Earlier this week we left Eastern Europe to visit friends in Saarbrucken, Germany. According to the thermometer it’s warmer here than Bulgaria but quite frankly, I think the thermometers are lying.
We flew into Paris Beauvais, two hours late thanks to delays thanks to all the snow and freezing temperatures in Sofia – they actually had to spray the outside of our plane with an antifreeze style reagent. Something we’d never seen before!
Arriving at Beauvais we started searching for the hire car rental desk we’d booked ahead with. Since we were already two hours late and still had five hours of driving ahead of us, we were half afraid that the hire desk would be hidden out in the middle of a giant carpark like one would find at Seattle Airport parking and it would take us another two hours to find.
Thankfully Beauvais is a small airport so we found it quickly and were in our snow/ice covered car within 20 minutes of landing waiting waiting waiting for the heating to start working.
France was warmer than Bulgaria but it was still freezing.
Twenty minutes into the drive we realised that there was a good reason el-cheapo navigation app we’d bought was so much cheaper than all the others. After three wrong turns on freeways and ALOT of ‘debate’ about the quality of my navigation skills, including much swearing at the iPhone app and many helpful tips on how I could approve said skills that perhaps were not taken as well as they should have been we gave up and booked into a hotel.

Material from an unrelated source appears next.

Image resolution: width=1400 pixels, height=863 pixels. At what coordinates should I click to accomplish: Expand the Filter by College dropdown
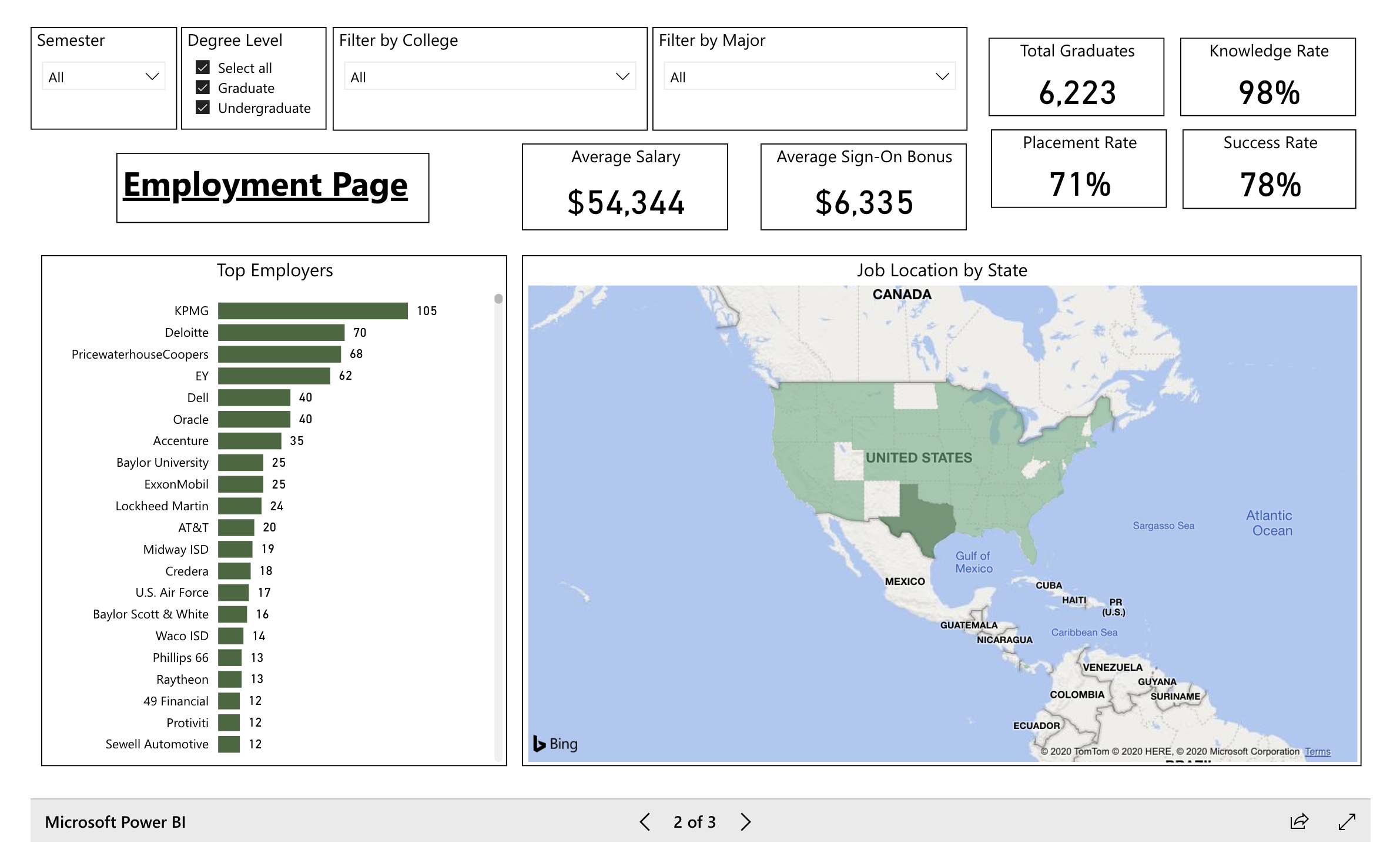(x=489, y=77)
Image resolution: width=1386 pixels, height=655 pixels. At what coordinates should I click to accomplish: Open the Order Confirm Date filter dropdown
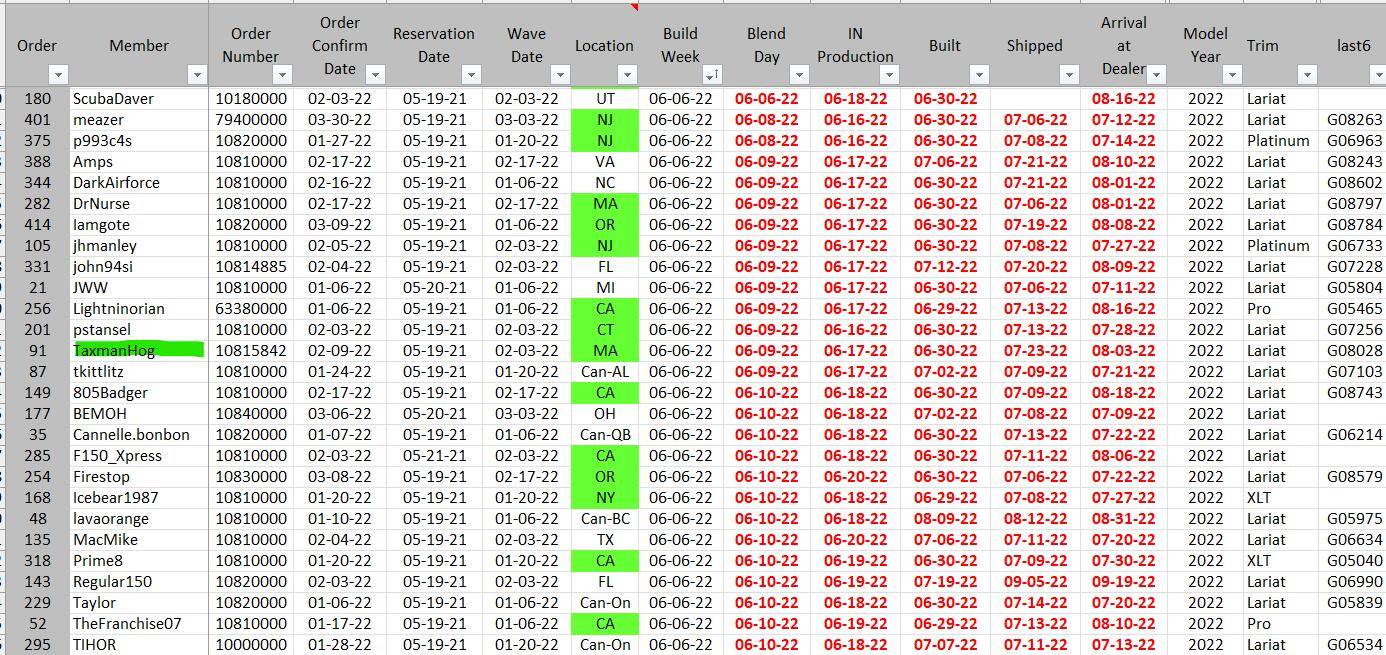(375, 75)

Germany would have to wait for tomorrow.
The next day, on the 450km drive to Germany we saw snow, some more snow (admittedly only a few centimeters on the ground rather than the meter upon meter we’ve seen in Bulgaria) and almost every body of water was frozen. Even most of the viaduc’s of France. Lakes, rivers, swamps. They weren’t just frozen. They were thick enough to skate on.
Once we reached Saarbrucken it felt even colder. Even going outside for five minutes wasn’t pleasant. But it was worth the trip to see friends that we hadn’t seen in over ten years and meet their children. We were meant to leave after a few days to visit other friends but had such a good time in Saarbrucken catching up we never made it any further into Germany.
We’re making the most of the cold … just for short periods of time!
Yesterday we ticked off another winter experience that you just can’t have in Australia … playing on a frozen lake. We thought it would just be a quick stop on the way to the zoo … but ended up there for several hours. Apart from the actual catching up with friends, this afternoon on the lake is our favourite memory from our week in western Europe.
The Photo Friday picture at the top is Hayley being spun around and around on the ice pretty much sums up the outing – several hours of giggling, spinning, sliding, exploring and a lot more laughter than tears from heads/knees/bottoms hitting the ice.